Maxwell disappeared into the onslaught of robots. John found safety with his brother and sister, behind a particularly sturdy wall with a smashed window. IMs came from behind and to the sides. Gunfire erupted everywhere. Amber’s fingers frantically danced across the keyboard.

“Couldn’t you get to the zeppelin?”

“Sis, I could not even get away from this position,” he replied and commenced shooting again. His car was still inside the circle of safety, but it had nowhere to go. The IMs were mashed shoulder to shoulder, constantly shifting to get closer. The survivors had to find new shelters soon. “Hold on. I will try to buy you more time.”

John put away his gun and stepped out into the open. A yellow glow surrounded him. The bullets could not even touch him. They melted in the shimmer. He lifted his arms to the sky and walked towards the metal menace. The robots did not identify the threat, and made no attempt to stop him.

The first IM banged into his car. The glow around John burst. A shockwave of yellow light travelled out in a perfect circle with him as the centre. The light touched only his enemies. The car and the survivors and even Maxwell remained unharmed. It was a technique that directly converted ichor to energy; benevolent to friends and unmerciful to enemies.

The first, second and third ring of IMs glowed for half a second, and then went off like bombs. They left no trace behind. The fourth and fifth ring simply ceased to function. Sparks sputtered, their metal armour cracked and their mechanical guts spilled to the ground. The sixth ring was pushed back. The rings around them trampled them and marched on, intact.

John fell to the ground. He lived still, but he could barely move. Disappointment filled him as the IMs closed around them again. But the light gave the survivors new vigour. With their dwindling ammunition, they pushed back. The tip of Maxwell’s blade cruised through the IM ranks like the fin of a shark. John observed from his position on the ground. His car was safe for a few minutes.
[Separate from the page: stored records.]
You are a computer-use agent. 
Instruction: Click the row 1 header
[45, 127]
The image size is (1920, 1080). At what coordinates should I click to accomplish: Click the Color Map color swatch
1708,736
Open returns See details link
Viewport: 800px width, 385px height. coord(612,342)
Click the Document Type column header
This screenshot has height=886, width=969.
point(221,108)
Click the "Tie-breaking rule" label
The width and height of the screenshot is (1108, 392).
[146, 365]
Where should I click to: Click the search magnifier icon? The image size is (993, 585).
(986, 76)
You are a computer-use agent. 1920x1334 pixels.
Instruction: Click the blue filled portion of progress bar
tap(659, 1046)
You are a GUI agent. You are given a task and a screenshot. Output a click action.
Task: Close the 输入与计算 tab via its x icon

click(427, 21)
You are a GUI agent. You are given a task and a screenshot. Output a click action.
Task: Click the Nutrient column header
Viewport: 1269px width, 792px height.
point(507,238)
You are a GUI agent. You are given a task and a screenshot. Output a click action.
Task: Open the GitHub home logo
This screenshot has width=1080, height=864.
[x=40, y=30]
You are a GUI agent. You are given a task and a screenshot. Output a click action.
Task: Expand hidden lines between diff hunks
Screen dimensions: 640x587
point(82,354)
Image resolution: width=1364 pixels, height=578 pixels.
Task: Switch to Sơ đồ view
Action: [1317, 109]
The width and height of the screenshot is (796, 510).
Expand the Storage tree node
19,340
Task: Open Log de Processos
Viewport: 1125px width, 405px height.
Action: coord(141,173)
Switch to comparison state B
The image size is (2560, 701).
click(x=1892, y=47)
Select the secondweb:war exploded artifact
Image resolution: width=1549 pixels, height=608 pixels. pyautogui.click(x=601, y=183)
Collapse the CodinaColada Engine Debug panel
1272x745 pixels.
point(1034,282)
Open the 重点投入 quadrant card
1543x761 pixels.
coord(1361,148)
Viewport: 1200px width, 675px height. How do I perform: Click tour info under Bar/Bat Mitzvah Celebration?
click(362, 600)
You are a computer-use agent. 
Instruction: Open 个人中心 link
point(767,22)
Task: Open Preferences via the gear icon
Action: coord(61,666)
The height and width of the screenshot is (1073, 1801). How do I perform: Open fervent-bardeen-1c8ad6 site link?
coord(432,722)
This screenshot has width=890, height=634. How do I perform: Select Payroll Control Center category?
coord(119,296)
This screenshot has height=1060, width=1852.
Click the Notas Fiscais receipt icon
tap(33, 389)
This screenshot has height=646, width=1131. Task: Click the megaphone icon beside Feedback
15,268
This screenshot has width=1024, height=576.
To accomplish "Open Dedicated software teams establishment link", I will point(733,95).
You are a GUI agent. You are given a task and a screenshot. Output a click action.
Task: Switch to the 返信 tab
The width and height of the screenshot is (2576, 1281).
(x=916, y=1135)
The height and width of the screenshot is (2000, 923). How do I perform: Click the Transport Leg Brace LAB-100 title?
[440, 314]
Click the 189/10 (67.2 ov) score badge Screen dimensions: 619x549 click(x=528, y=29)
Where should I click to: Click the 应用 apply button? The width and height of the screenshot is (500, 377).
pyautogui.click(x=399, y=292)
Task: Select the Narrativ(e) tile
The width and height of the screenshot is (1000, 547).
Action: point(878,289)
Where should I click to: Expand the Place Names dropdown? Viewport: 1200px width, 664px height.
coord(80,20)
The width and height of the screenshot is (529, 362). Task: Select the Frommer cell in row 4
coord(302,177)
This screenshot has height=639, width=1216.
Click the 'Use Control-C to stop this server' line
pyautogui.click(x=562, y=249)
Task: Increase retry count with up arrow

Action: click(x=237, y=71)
A loud explosion propelled Maxwell up, and down with a harsh thud. Smoke wafted from his charred body. His skin healed slowly. All he could do was writhe on the ground. The heavier armed IMs came up from behind. Their grenade launchers and RPGs were loaded. Randomly, they fired up into the sky. The survivors scrambled from hiding.

The explosions marred the runway with deep craters. Smoke and dust filled the old air force base. Sight and hearing were both blocked out.

Julia waved a hand in front of her. Serena lay on her belly right next to her. Marte and Serena popped out from behind a warehouse reduced to a single free-standing metal rack. Adlai was up on his feet amidst pockmarks, pushing his glasses up. He was breathing heavily as he looked out over the landscape. The IMs were unmoving.